The Evolution of Machine Learning

January, 2018 – In New Yorker article A.I. Versus M.D, author and oncologist Siddhartha Mukherjee unpacks the evolution of machine learning as it relates to clinical diagnosis, a topic we are following closely at Openxmed. But first, let’s look at the question: how do physicians diagnose?

Diagnosis: the Science

Doctors use patient history and a physical exam to collect facts. That information is used to generate a list of possible causes. Questions and tests help eliminate or strengthen hypotheses. As the list narrows, doctors refine their assessment. Finally, definitive lab or imaging tests are used to confirm diagnosis.

Diagnosis: the Art

There’s also a component of diagnosis that can only be described as an art and it comes with time and experience. Over time, a doctor is able to diagnose in the same way he or she recognizes a commonplace object – without the need to assess in detail, differentiate, confirm – they just know.

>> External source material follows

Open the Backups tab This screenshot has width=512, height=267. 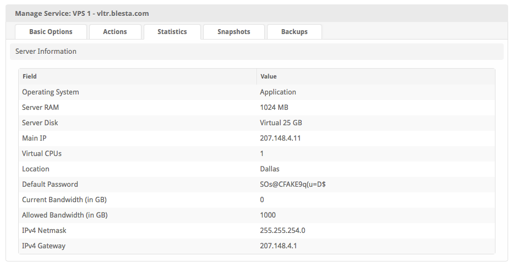[294, 32]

This distinction between science and art, is what British philosopher Gilbert Ryle called the difference between “knowing that” and “knowing how”. The former speaks to factual knowledge, the latter to experiential. It’s the difference between knowing that a bike has 2 wheels, pedals and handlebars to propel you forward and steer, versus knowing how to get that bike from point A to B, by balancing, avoiding potholes, leaning forward up a hill.

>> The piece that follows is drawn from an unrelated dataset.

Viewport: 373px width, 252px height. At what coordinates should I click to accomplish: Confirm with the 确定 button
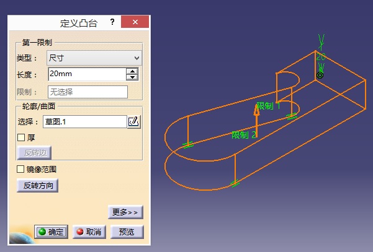[51, 232]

In his article, Mukherjee examines early efforts to automate diagnosis focused on patterns, the facts – or rule-based algorithms like we see in electrocardiograms or pattern-recognition software used in mammography. Where these first-generation diagnostic tools fell short, however, was in their ability to improve over time, to learn, to move from facts (knowing that), to experience (knowing how).

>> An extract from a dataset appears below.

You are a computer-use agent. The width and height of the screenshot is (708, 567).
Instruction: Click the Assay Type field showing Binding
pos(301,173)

Machine Learning and Openxmed

At Zenxmed, we are fortunate to have begun partnerships with Dr. Denilson Barbosa (University of Alberta) and Dr. Fred Popowich (University of British Columbia) who are using Natural Language Processing (NLP) to identify and extra high-quality medical evidence from literature.

We believe strongly in continuous learning and refining our ability to diagnose and treat patients, and Artificial Intelligence will no doubt augment our ability to do so. The ability of machines to process datasets at incredible speeds will leave physicians free to take this information and apply it to new discoveries. Additionally, it will allow us more time to connect with our patients, and apply these discoveries to their specific context.

We look forward to the change that is coming, and continuing to build a global community of physicians that can empower one another with these changes.